NEW YORK (The Deal) -- A German automobile consortium has driven off with a key prize in the race for self-driving car technology, with a winning €2.8 billion ($3.1 billion) bid for telecom-equipment maker Nokia's (NOK - Get Report) Here Communications mapping division.
"The acquisition is intended to secure the long term availability of Here's products and services as an open, independent and value creating platform for cloud-based maps and other mobility services accessible to all customers from the automotive industry and other sectors," they said in a joint statement.
They signaled that they will allow Here continuously to improve its services in future as the volume of anonymized data -- or "swarm intelligence" -- from vehicles increases.
"It is the explicit intention that all Here customers are to benefit from this continuous optimization," they added.
The hope is that the use of swarm intelligence will reduce the risk of accidents by improving the system's ability to warn drivers of hazards such as icy roads, accidents ahead and the formation of traffic jams, and help to form the basis of new assistance systems and ultimately fully autonomous driving.
"Here will play a key role in the digital revolution of mobility, combining high-definition maps and data from vehicles to make travel safer and easier for everyone," said BMW Chairman Harald Krüger.
Also signed up to the joint statement were Audi Chairman Rupert Stadler and Daimler Chairman Dieter Zetsche, as well as the three companies' research and development directors.
The German carmakers said they will split ownership of Here equally, and that none of them seeks to acquire a majority interest. They said the management of Here will continue to be independent and that the consortium will not interfere in its operational business. The transaction is expected to close in the first quarter of 2016, subject to regulatory approval.

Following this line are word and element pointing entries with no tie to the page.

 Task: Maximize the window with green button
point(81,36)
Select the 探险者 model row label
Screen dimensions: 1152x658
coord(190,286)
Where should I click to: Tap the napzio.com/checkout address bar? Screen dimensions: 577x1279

Here provides mapping and location intelligence for nearly 200 countries in more than 50 languages. Nokia plans to report Here as a discontinued operation from the third quarter. In the first half of 2015, Here reported an operating profit of €28 million and an operating loss for the whole of 2014 of €1.2 billion, largely due to a goodwill writedown. Here's employee count stood at 6,454 at the end of June 2015.

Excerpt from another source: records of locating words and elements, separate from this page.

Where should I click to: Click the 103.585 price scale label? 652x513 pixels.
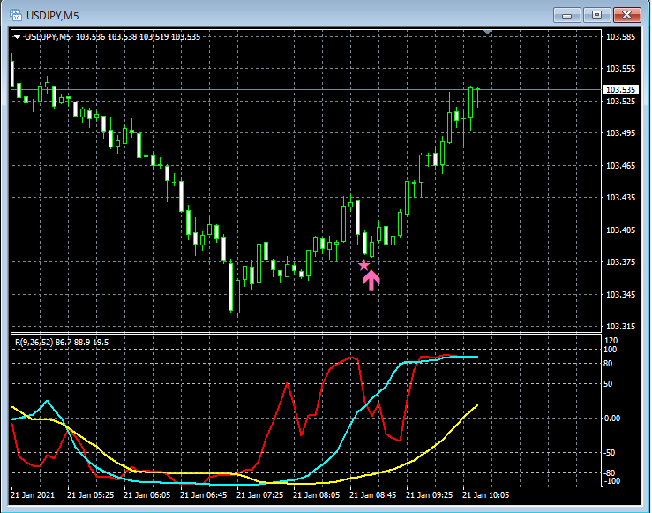click(619, 37)
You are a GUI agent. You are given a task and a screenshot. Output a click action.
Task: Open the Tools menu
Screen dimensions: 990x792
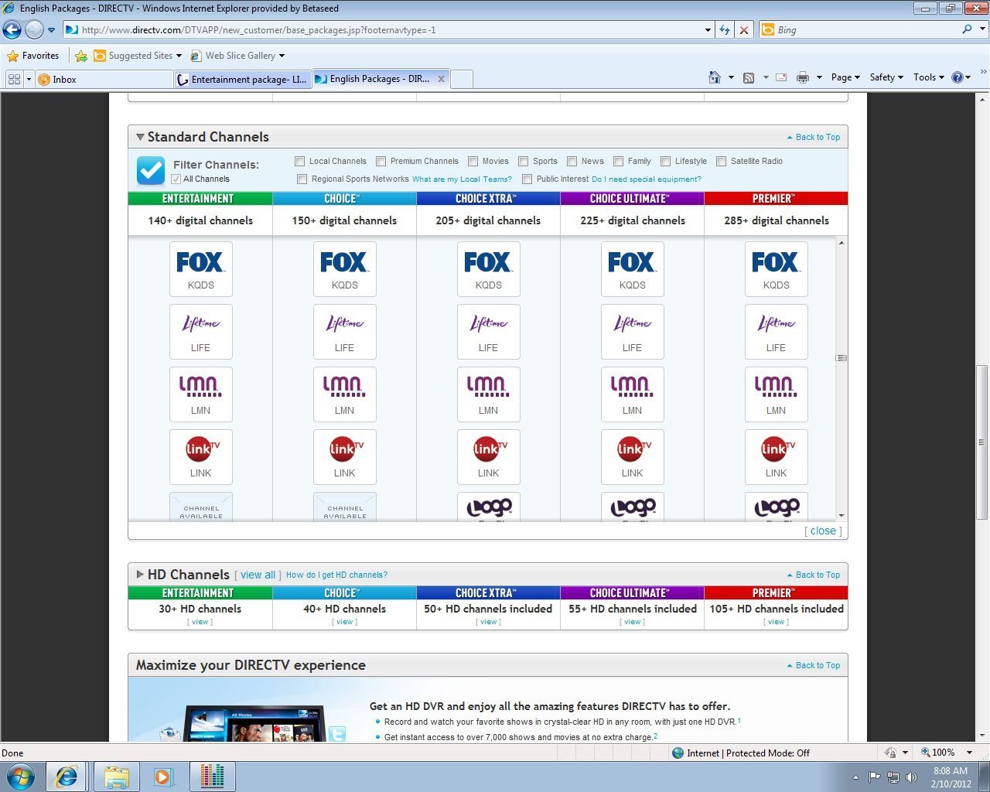929,77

Daimler spokesman Hendrik Sackmann said the bid trio's auto-industry competitors and other parties using Here's services will be treated as customers, just as they are now, and Here will not be giving the information away free.

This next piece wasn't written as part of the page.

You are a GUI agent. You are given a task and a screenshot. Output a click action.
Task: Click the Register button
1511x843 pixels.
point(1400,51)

"It will be an open platform," he said, "but not open-source."
Sackmann said that Daimler would pay cash for its share. He declined to comment on the consortium's advisers.
Espoo, Finland-based Nokia said it expects net proceeds of just over €2.5 billion from the sale after compensating the buying group for certain liabilities, currently expected to be slightly less than €300 million. It expects to book a gain of about €1 billion from the disposal, which it initiated in April after agreeing to buy Alcatel-Lucent (ALU).
"Going forward, we will focus on our planned combination with Alcatel-Lucent. Once that is complete, Nokia will be a renewed company, with a world-leading network technology and services business, as well as the licensing and innovation engine of Nokia Technologies," said Nokia President and CEO Rajeev Suri in a statement.
Nokia expects to close its fusion with Alcatel-Lucent in the first half of next year.
The European Commission on July 24 cleared the €15.6 billion Alcatel-Lucent deal, though rumblings of dissatisfaction about the share exchange ratio -- exacerbated by a fall in Nokia's share price since the deal was announced in April -- threaten to complicate the takeover.
Alcatel-Lucent shareholder Odey Asset Management has said the price Nokia is offering is too low, and Elliott Management recently joined the shareholder register.
Laura Board contributed to this report.